Typography in print design concepts should not be limited to typesetting and font choosing. Typography is a style of its own, much like minimalist and psychedelic designs. And because it’s a unique design concept, due attention should be given to improving typography in your print media. There are three main points to focus on: measurements, space, and separate elements.
Measurement: Measure and Scale
Measure is how long a line of text goes on before ended by a line break. Too long or too short measures have detrimental effects, especially because a reader’s perception of text is regulated by the rhythm of the line of text the reader’s eye follows. A line should measure about 40 – 80 characters long, spaces inclusive. Single-column print designs would do well with 65 characters.
Scale is the size of the characters in the print design. Always use a scale, be it the established scale of the sixteenth century or your own. Following a scale would ensure that your print design has an established hierarchy of importance, with more important text usually bigger.
Space: Leading and Vertical Rhythm
Leading, the space between text lines, is affected by a variety of factors. Obtaining just the right leading lends readability for print, and it also influences typographic color. As a standard, go for leading that is 2-5 pt larger than the size of the type. Again, factors may alter the ideal leading. Some key points to remember:
- More measure means more leading.
- Larger fonts require less leading.
- Always consider the font type when setting leading.
Vertical rhythm is the consistency of spacing and flow of text downwards, or throughout a body of text. To keep to a good vertical rhythm, recall your grade school notebooks. Use a baseline grid that you can simply take away later. The grid would ensure harmonious balance and proportion.
Calling Attention to Separate Elements: Emphasis, Widows and Orphans
Providing emphasis to a set of words within a body of text should be done without interrupting the flow of reading. In this regard italicizing is often considered ideal, as it emphasizes in subtle enough means that it doesn’t distract readers from their reading.

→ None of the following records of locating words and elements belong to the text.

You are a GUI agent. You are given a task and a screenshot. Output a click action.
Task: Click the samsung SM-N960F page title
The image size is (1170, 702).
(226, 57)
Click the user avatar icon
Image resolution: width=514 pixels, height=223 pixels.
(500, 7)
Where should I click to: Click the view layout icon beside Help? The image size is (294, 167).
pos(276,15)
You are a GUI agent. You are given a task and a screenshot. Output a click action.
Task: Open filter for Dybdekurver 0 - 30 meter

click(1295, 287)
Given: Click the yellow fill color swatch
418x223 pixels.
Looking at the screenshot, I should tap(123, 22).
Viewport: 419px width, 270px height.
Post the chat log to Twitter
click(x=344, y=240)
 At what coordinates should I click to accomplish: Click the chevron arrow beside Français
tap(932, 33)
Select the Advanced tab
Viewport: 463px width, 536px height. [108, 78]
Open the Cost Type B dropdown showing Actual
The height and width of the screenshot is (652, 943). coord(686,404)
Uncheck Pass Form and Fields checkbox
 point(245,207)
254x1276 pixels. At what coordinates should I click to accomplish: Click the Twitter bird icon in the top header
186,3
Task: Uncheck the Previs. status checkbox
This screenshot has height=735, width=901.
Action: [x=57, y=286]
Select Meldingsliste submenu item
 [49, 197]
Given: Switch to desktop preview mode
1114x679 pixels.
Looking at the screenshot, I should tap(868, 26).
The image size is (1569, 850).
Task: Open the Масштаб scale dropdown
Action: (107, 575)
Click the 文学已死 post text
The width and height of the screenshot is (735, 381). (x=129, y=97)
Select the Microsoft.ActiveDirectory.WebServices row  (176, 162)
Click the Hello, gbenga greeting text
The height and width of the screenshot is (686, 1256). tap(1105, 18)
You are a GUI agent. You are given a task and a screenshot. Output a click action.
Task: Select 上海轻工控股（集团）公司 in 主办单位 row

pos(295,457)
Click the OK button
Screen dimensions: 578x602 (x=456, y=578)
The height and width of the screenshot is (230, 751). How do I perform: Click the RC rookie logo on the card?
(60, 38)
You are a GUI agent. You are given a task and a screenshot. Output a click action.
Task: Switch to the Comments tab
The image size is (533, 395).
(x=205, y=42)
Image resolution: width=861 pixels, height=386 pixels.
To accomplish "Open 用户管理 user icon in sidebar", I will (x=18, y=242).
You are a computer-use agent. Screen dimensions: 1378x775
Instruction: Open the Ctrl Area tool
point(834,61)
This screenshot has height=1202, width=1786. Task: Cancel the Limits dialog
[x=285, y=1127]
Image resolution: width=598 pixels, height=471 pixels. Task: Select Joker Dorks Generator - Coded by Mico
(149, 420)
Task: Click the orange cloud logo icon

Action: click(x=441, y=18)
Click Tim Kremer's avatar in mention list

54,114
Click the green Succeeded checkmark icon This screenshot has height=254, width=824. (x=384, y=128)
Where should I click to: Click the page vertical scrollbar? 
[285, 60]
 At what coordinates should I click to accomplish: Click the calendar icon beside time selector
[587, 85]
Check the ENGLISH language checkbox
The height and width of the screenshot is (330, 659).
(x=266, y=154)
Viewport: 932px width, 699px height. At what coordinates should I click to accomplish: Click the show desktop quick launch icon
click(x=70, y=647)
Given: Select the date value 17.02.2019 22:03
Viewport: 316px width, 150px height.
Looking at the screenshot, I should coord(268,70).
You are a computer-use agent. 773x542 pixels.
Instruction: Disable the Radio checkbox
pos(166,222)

Combining emphasizing elements (caps, italics, boldface, underlining used in conjunction) should be avoided.
The term “widow” and “orphan” are indeed sad states of print design. Widows are short lines or single words at the end of a paragraph, orphans are short lines or words at either the start or end of a column that are separate from the rest. Here’s simple enough advice about them: avoid them in print design by adjusting variables such as type size, spacing, measure, leading, and manually introducing line breaks.
Typography is gaining an increasingly important role in print media’s endeavors to become more readable for an audience used to Web content. Experiment and focus on these three points of typography and your print designs would be on their way to optimized readability and maximum effect.